Con 150 voti favorevoli, 121 contrati e 4 astenuti, palazzo Madama ha approvato le conclusioni della Giunta sul seggio vacante in Sicilia che spetterebbe al Movimento Cinque Stelle. Che però, non avendo abbastanza candidati al Senato in quella regione, è stato assegnato al primo fra i non eletti pentastellati che avevano corso in Umbria. In questo modo i senatori del Movimento Cinque Stelle passano da 106 a 107, con l'assegnazione del seggio a Emma Pavanelli.

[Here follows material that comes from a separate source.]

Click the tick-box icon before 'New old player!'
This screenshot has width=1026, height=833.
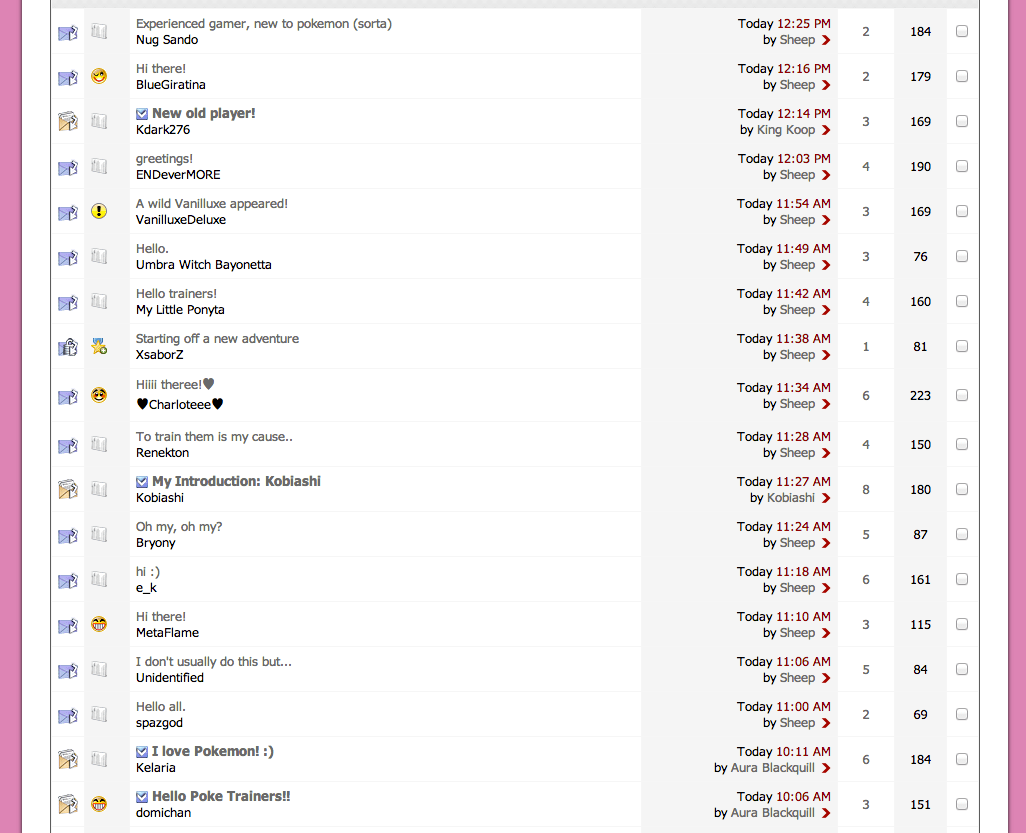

La Sicilia avrà quindi un senatore in meno, mentre l'Umbria ne avrà uno in più. Il seggio è stato affidato proprio alla regione Umbria in quanto in quella circoscrizione il Movimento preesentava "la maggior parte del quoziente non utilizzata". Sarebbe la prima volta che un seggio del Senato sia passato da una regione ad un'altra.

Le proteste del Partito democratico

I senatori dem, protestando contro il provvedimento, avevano occupato i banchi del governo all’interno dell’Aula, mostrando le copie della Costituzione. Alan Ferrari aveva commentato la situazione definendola una "questione di una gravità assoluta che non ha precedenti nella storia repubblicana". Il senatore dem aveva chiesto quindi "opportune verifiche presso gli organi costituzionali competenti affinché la decisione sia assunta nel rigoroso rispetto della Costituzione e della legge elettorale". Lui stesso aveva annunciato la protesta: "Se lei non sospende noi occupiamo i banchi, se lei non ci concede un incontro per discutere", aveva affermato rivolgendosi alla presidente del Senato, Maria Elisabetta Alberti Casellati.

La presidente del Senato aveva quindi deciso di sospendere la seduta, non riuscendo però a impedire l’occupazione dei banchi del governo da parte dei parlamentari del Pd. Poi aveva convocato il capogruppo dem, Andrea Marcucci, insieme a una delegazione del partito per discutere dell’occupazione dell’Aula, che non si era comunque fermata. Proprio Marcucci ha poi comunicato che la presidente del Senato ha deciso di inviare alla Corte costituzionale il dossier riguardante questo provvedimento.